Campaigners fight to save iconic Cardiff landmark

25 September 2018, 15:12 | Updated: 25 September 2018, 15:21

Blue Flash, Power Box and Mesh Chips

Campaigners have started a petition to try to save the iconic lightning bolt artwork on top of a power station in Cardiff.

The artwork is officially called "Blue Flash, Power Box and Mesh Chips" and was created by John Gingell in 1994.

Cardiff Bay Arts Trust commissioned the work for SWALEC to symbolise the regeneration of Cardiff Bay.

But the artist's family have been told Western Power Distribution, who own the site in Splott, are planning to demolish part of it.

The Gingell family's petition to save it has so far been signed by more than 500 people.

Carol-Anne Davis, former director of Cardiff Bay Arts Trust said: "Blue Flash Mesh Chips is a unique work, and part of the distinct identity of Cardiff.
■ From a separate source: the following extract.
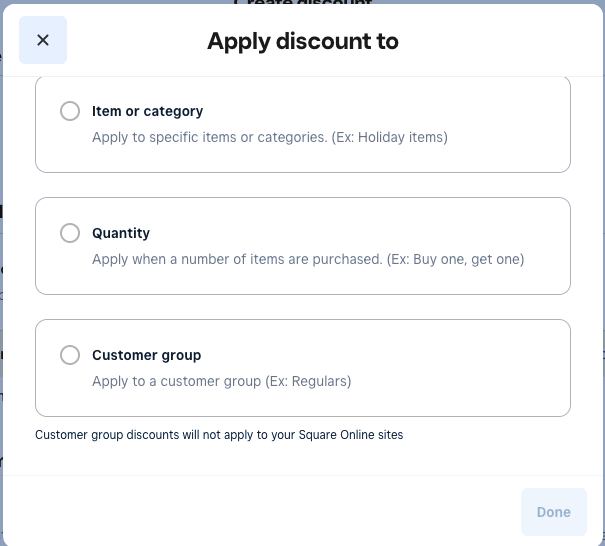Choose the Quantity radio button

click(x=70, y=233)
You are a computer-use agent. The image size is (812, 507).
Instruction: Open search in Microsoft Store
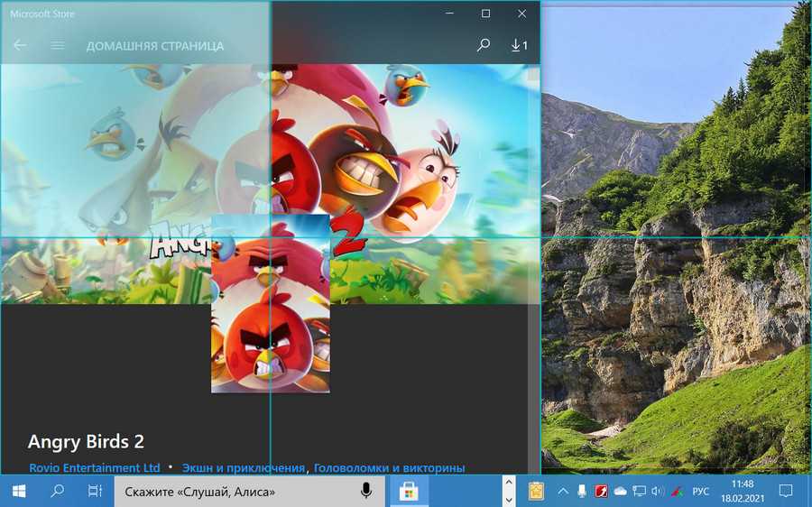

"It is a familiar character in the capital city skyline, well-loved and recognised across the UK and it is vital to protect our cultural assets in all their forms."

The artwork is listed in Cardiff Council's public art register but it has no formal protection.

Cardiff Council leader Huw Thomas tweeted: "I'm disappointed by the company's failure to engage Councillors thus far.

"I will be making clear our objection to losing this important landmark."

Western Power Distribution has been asked to comment.